## YOUR ASSIGNMENT:
Beginning at the line with "Image resolution: width=208", output each line to the end of the listing below exactly, please.

## EXTRACTED RECORDS:
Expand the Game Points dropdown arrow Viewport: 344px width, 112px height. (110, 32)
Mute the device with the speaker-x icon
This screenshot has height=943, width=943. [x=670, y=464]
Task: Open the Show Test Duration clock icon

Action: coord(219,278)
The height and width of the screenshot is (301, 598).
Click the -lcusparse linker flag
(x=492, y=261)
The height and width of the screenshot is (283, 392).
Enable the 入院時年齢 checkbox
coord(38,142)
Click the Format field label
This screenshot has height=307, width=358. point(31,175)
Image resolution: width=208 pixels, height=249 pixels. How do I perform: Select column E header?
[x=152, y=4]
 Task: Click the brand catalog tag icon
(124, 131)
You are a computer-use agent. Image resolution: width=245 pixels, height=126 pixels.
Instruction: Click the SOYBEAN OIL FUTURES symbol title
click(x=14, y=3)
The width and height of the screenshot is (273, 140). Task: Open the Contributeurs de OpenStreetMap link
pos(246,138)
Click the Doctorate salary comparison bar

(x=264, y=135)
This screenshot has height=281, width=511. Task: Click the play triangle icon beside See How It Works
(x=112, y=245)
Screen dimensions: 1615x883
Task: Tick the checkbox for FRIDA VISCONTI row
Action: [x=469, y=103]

## SOLUTION:
Image resolution: width=208 pixels, height=249 pixels. How do I perform: Select column E header?
[x=152, y=4]
 Task: Click the brand catalog tag icon
(124, 131)
You are a computer-use agent. Image resolution: width=245 pixels, height=126 pixels.
Instruction: Click the SOYBEAN OIL FUTURES symbol title
click(x=14, y=3)
The width and height of the screenshot is (273, 140). Task: Open the Contributeurs de OpenStreetMap link
pos(246,138)
Click the Doctorate salary comparison bar

(x=264, y=135)
This screenshot has height=281, width=511. Task: Click the play triangle icon beside See How It Works
(x=112, y=245)
Screen dimensions: 1615x883
Task: Tick the checkbox for FRIDA VISCONTI row
Action: [x=469, y=103]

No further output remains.